In classe abbiamo letto un libro intitolato “Per questo mi chiamo Giovanni” che è dello scrittore Luigi Garlando.

Questo libro parla della vita del giudice Giovanni Falcone.

È proprio su questo argomento che a scuola sono venute quattro ragazze dell’associazione “Libera” che coltiva terreni confiscati alla mafia.

Queste ragazze ci hanno spiegato che la mafia è un’organizzazione a delinquere e che esistono diversi tipi di mafia e sono: Cosa Nostra ( mafia siciliana), Ndrangheta (mafia calabrese), Sacra Corona Unita ( mafia pugliese), Camorra ( mafia napoletana).

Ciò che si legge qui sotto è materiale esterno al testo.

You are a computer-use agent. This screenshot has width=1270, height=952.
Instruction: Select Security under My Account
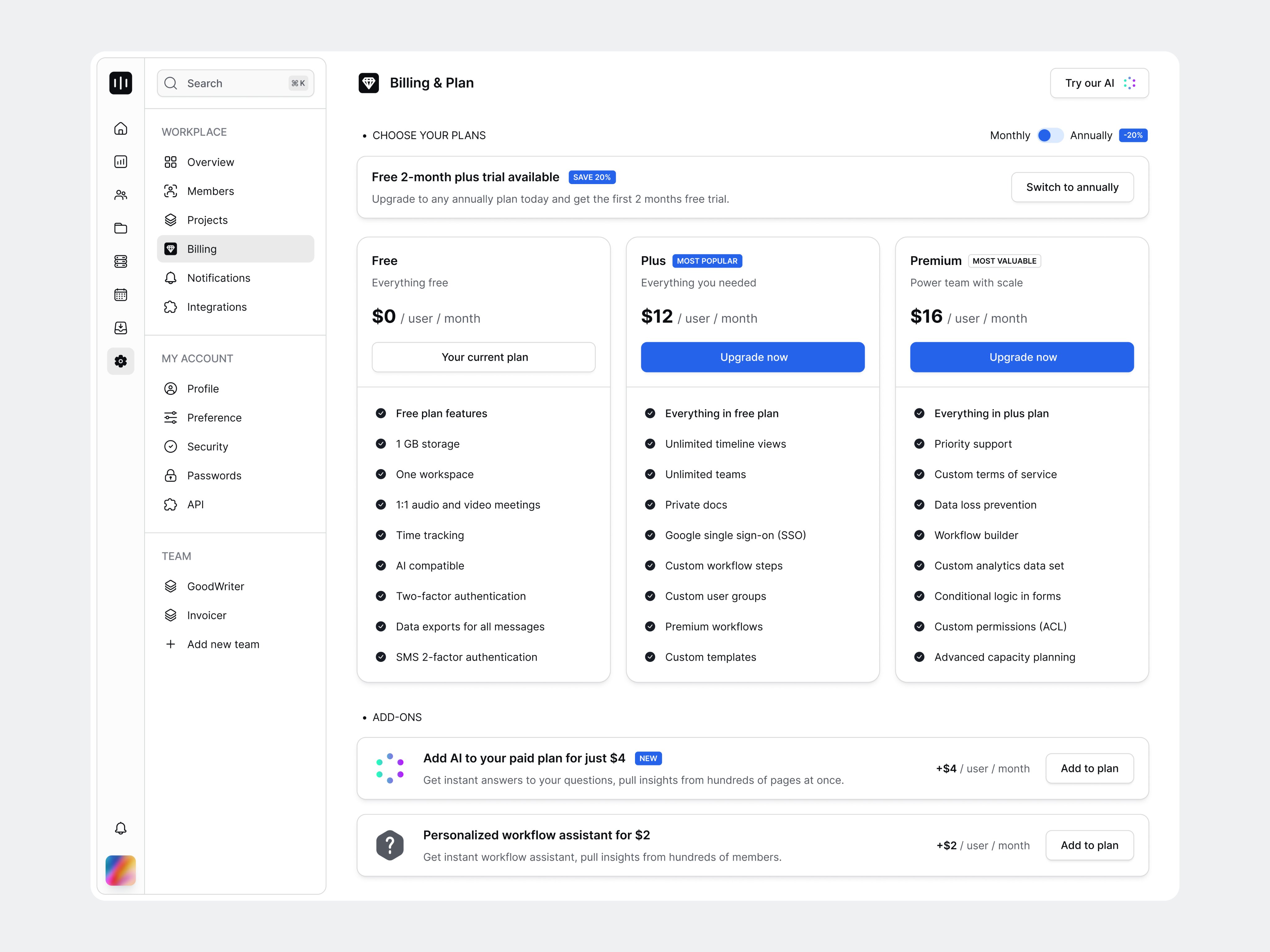tap(207, 447)
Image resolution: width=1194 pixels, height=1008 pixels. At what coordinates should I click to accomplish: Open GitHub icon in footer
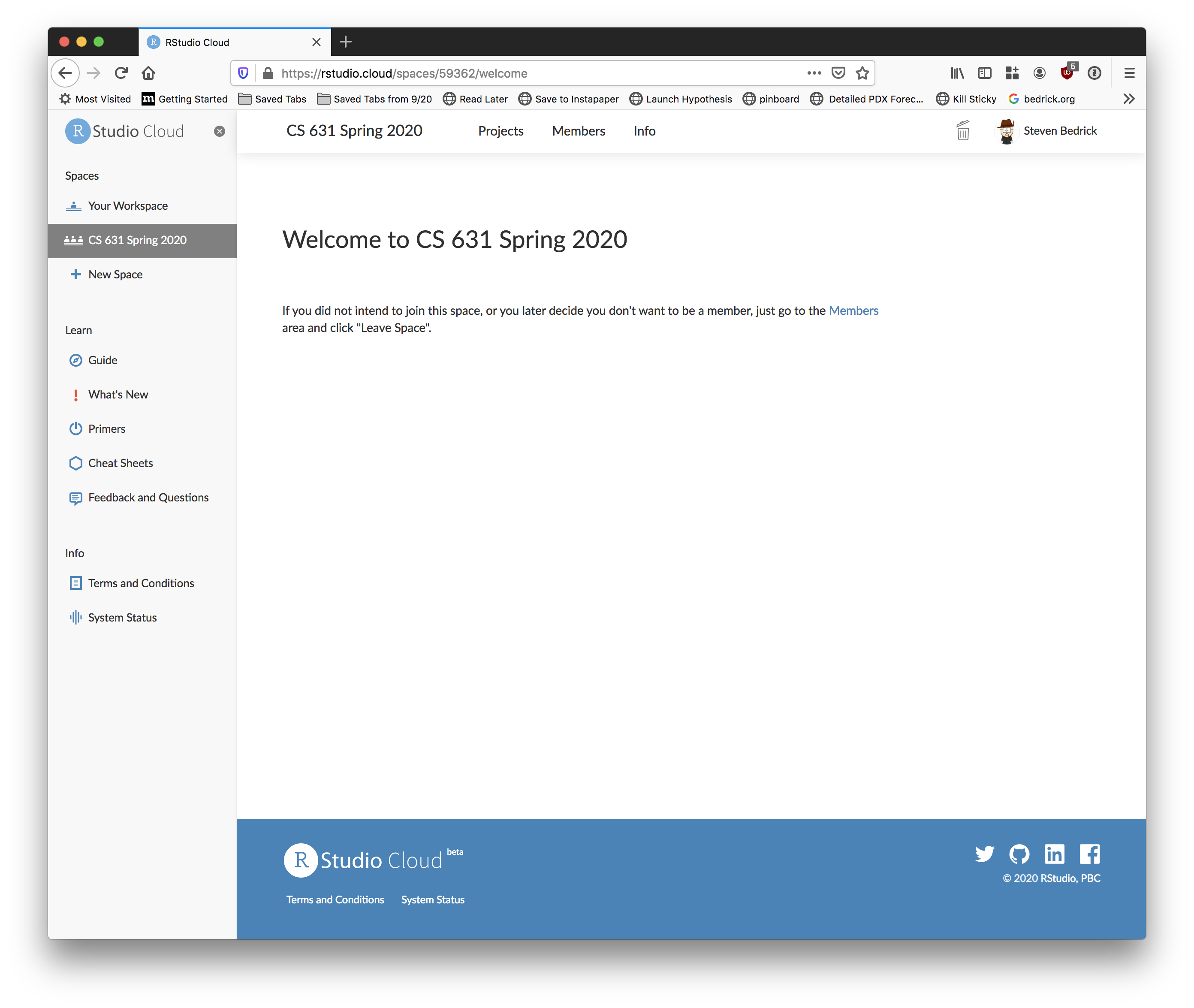click(1019, 854)
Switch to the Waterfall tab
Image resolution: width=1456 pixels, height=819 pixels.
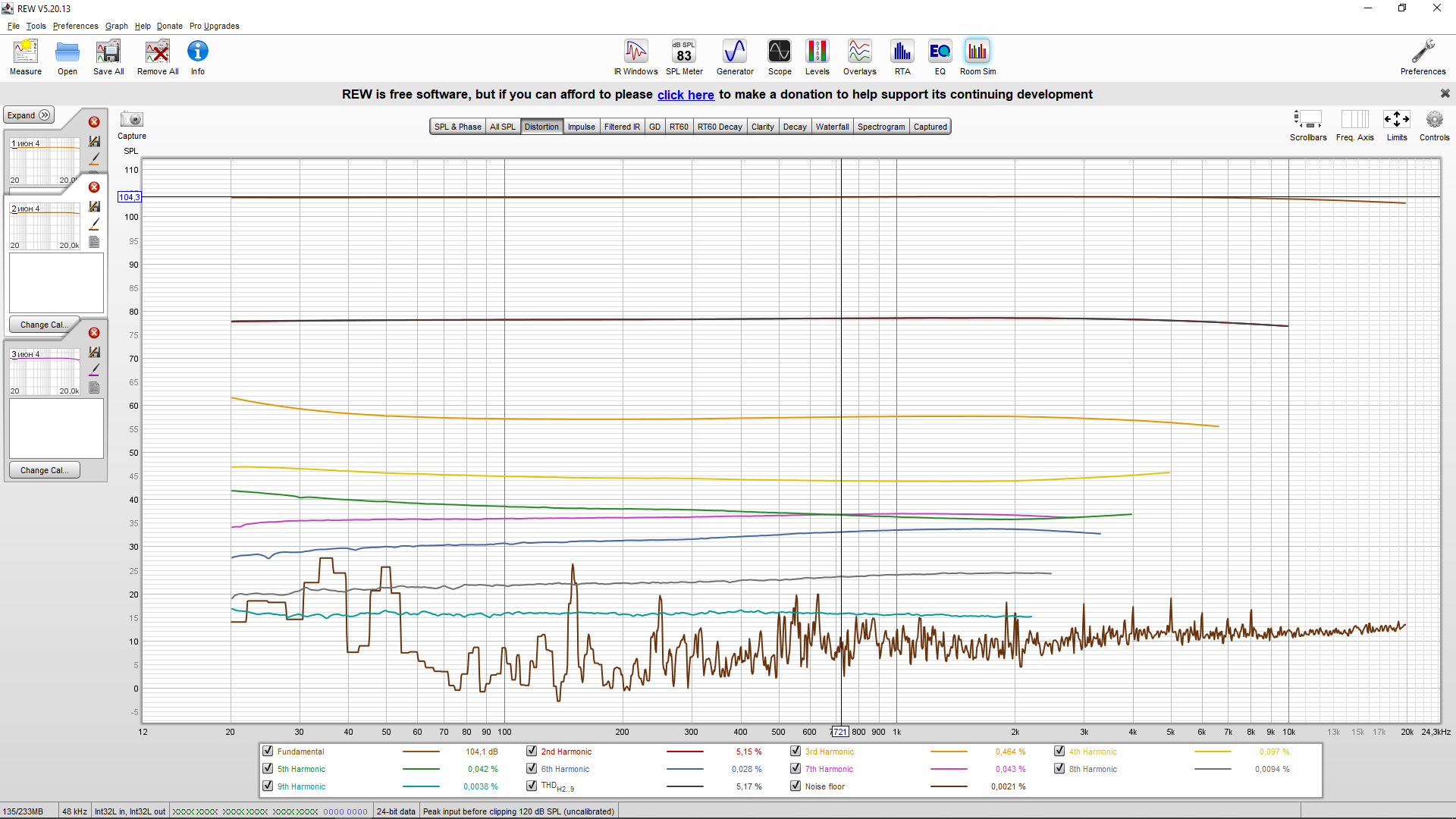(832, 127)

Poi ci hanno spiegato com’è organizzata la piramide mafiosa di Cosa Nostra: in alto c’è il boss;  sotto ci sono i consiglieri; sotto ancora ci sono i capi decina e infine i picciotti che devono eseguire gli ordini.

Il libro racconta che, dopo il maxi processo di Palermo, Giovanni Falcone muore e dopo pochi mesi, nello stesso anno, muore  Paolo Borsellino, suo collega e amico. Tutti e due per un attentato.

Io queste cose le sapevo già perché avevo visto in televisione dei film che riproducevano il maxi processo e gli attentati.

Ma le stragi non hanno avuto l’effetto di impaurire ancora di più la gente, come pensavano i mafiosi, perché le persone cominciarono a ribellarsi.

Anche nel libro il papà di Giovanni, che era un negoziante, smise di pagare il “pizzo” ai mafiosi.

A me il libro è piaciuto molto perché mi interessava moltissimo l’argomento.

Alla fine della lezione le ragazze di Libera hanno preso un cartellone lungo e bianco, ci hanno fatto disegnare l’impronta del nostro piede sinistro e ci hanno fatto scrivere il nostro potere contro le mafie.

Io ho scritto:_ Stare dalla parte della giustizia.